The Chicago battle between the teachers union and the city/school district is about the “reform agenda,” not about salaries and benefits. That agenda focuses on standardized tests — to test students, to judge schools, to evaluate teachers. If students fail, they don’t move from one grade to the next, or don’t graduate. If schools fail, they are closed, or restructured (with principal and teachers fired), or privatized and turned over to charter schools to run.

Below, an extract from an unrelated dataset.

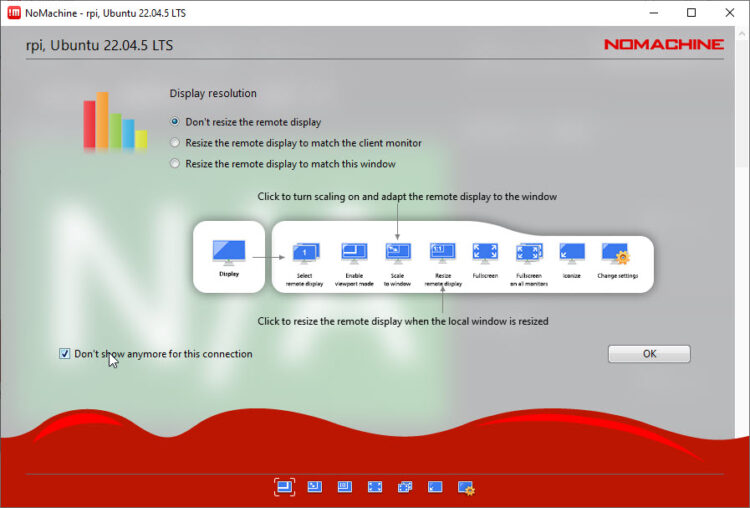Click the colorful bar chart graphic
750x508 pixels.
(115, 120)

Teachers are evaluated on how their students perform, though study after study shows that the numbers don’t provide consistent or accurate evaluations.

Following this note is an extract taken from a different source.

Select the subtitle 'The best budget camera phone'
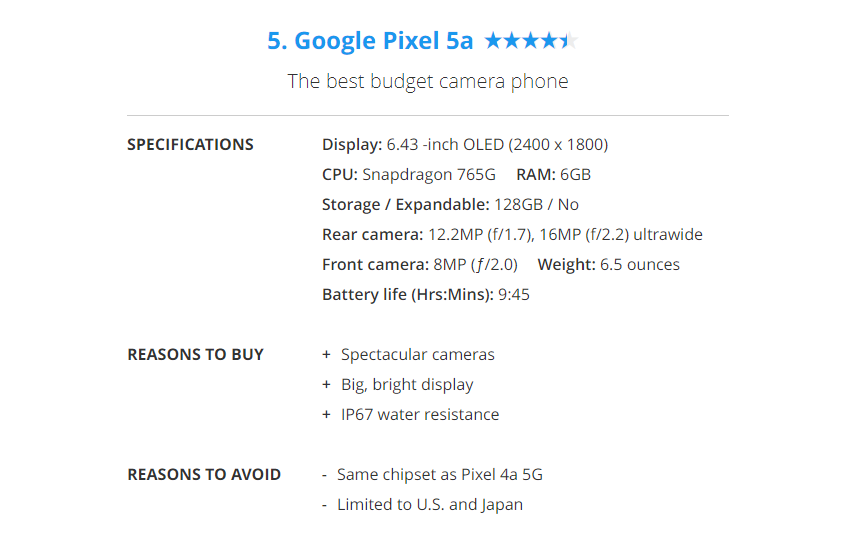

A Reuters article characterizes the Chicago strike as the battleground between reform and resistance:
“Nowhere else has a teachers union said, ‘Enough is enough,’ ” said Mark Naison, a professor of African-American history at Fordham University and a union supporter. “This is ground zero of resistance to corporate education reform.”
That battleground makes for some strange bedfellows, with Republican vice-presidential candidate Paul Ryan declaring. “We stand with Rahm Emmanuel.”
Democracy Now interviewed University of Illinois education and policy studies professor Pauline Lipman. She says the Chicago Teachers Union has “a different vision of education, a vision of education that involves a rich curriculum for all students, that puts equity at the center. They’ve named what these [reform] policies have resulted in in Chicago “education apartheid,” especially for African-American and also Latino students.”
And not only for students. According to the Reuters article:
Today, just 19 percent of the teaching force in Chicago is African American, down from 45 percent in 1995, the union says; organizers fear that shift means fewer teachers have deep roots in and passion for the communities where they work.
A teacher interviewed on Democracy Now described what happens with the “laser focus on standardized tests,” and the subsequent movement to charter schools:
What I see at the school at the neighborhood school level—where I work is a neighborhood school—I see the best students of my neighborhood sort of getting pulled out toward the charters, because their parents have the impression that they’re better. And then, when the charter struggles with a student with behavioral difficulties or learning disabilities or language disabilities, that kid ends up getting pushed out of that charter, and then I see them at my school.
Those charters with good scores, those with a reputation for high performance, end up with long waiting lists. A parent described what she fears:
“If everyone who can get out, does get out, there isn’t going to be much of a system of public education left, and that terrifies me,” she said. “For some of us, the public school system is all we have.”